Configuration Guide

To keep in mind: a few useful commands.

What can be configured

The following options can be configured:

  • Quick Options (see Quick Start and Selecting base configuration):

    • To install Conda or not

    • Use Existing PostgreSQL or install a new container (existing PostgreSQL requires custom configuration)

  • Custom configuration

Selecting base configuration.

You may or may not need Conda for your workflows. Your host system might also run other applications that use PostgreSQL and thus already have PostgreSQL running directly on your host or in an existing Docker container. Combination of these options bring us to four possible base configurations.

Configurations

Existing PostgreSQL

New Container with PostgreSQL

With Conda

Need to install Conda and configure PostgreSQL connections

Need to install Conda and PostgreSQL (default). Connections are automatically configured

Without Conda

Need to configure PostgreSQL connections

Need to install PostgreSQL. Connections are automatically configured

Configuration is mostly defined by setting environment variables that can be set manually in the shell or, for simplicity and repeatability, listed in a special file named .env. This package includes four template environment files, corresponding to the configurations above:

Configurations

Existing PostgreSQL

New Container with PostgreSQL

With Conda

.env_example_nopostgres_conda

.env_example_postgres_conda

Without Conda

.env_example_nopostgres_noconda

.env_example_postgres_noconda

The first step will always be to select the appropriate configuration and copying corresponding environment file into .env, e.g.,

cp .env_example_postgres_conda .env

The configuration is controlled by the two lines at the top of each file:

###
COMPOSE_PROFILES=[/postgres]
AIRFLOW_CONDA_ENV=[/conda_default]
###

Then users can edit the setting in the .env, which they most probably would want to do in a production environment.
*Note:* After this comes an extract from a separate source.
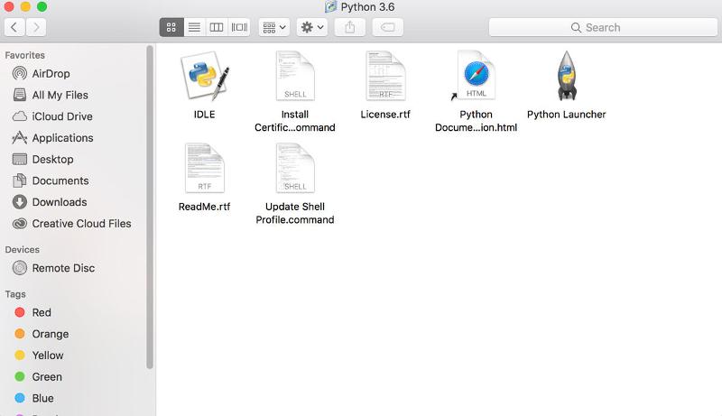This screenshot has width=722, height=416.
Task: Open the Action gear dropdown menu
Action: (x=312, y=27)
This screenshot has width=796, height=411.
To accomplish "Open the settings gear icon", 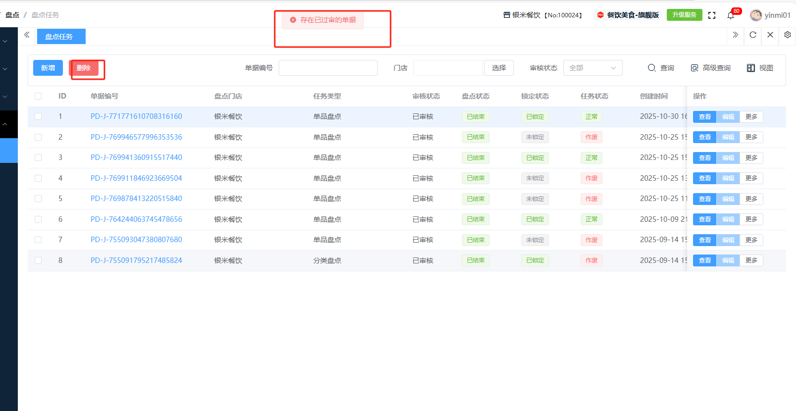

Controlling Conda environments

Setting Conda environment used during workflow executions

For more details about managing Conda environments, please look here.

First, export the environment you need into a YAML file. Put your Conda environment file into project folder under the source tree. Then edit variable AIRFLOW_CONDA_ENV in the .env file:

# AIRFLOW_CONDA_ENV="conda_default"
AIRFLOW_CONDA_ENV="mycondaenv"

Alternatively, but less preferably, you can replace conda_default.yml.

Managing multiple Conda environments

If you have more than one YAML file in the project folder, your containers will be built with all of these environments. This will give you an option to switch between Conda environments without rebuilding the containers. The default environment will be the one, specified by AIRFLOW_CONDA_ENV environment variable.

You will be also able to select Conda environment inside a container when running command line tools (e.g., using cwl-runner) or batch executions. However, only one Conda Environment, specified by AIRFLOW_CONDA_ENV environment variable will be active inside Airflow. To change the environment you will need to shut down the webserver container, set the new value of AIRFLOW_CONDA_ENV and restart webserver without rebuilding it.

Configuring installation of third-party requirements

Python requirements

Python requirements should be placed in the requirements.txt file.

R libraries

We are using Conda as an execution environment for R scripts, therefore R requirements should be part of your Conda environment.

If any R packages have to be installed from GitHub, they should be listed in r-github-packages.txt These packages are installed directly from GitHub by install_conda script. Make sure, that there is an end-of-line at the end of the file.

Configuring user projects

Beside installing third-party requirements, in many cases, you will want to install your own code inside the workflow execution environment. This deployment supports user code written in Python and R.

Python Projects

Python projects can be installed inside CWL-Airflow and hence can be used by workflows. The automatic configuration assumes that all Python projects must be placed in project folder under the source tree. It can be done either by using Git submodules utility, or, simply by copying the project content under projects folder. Each Python project must contain setup.py file. An included example, project/python_sample_project shows how it can be done.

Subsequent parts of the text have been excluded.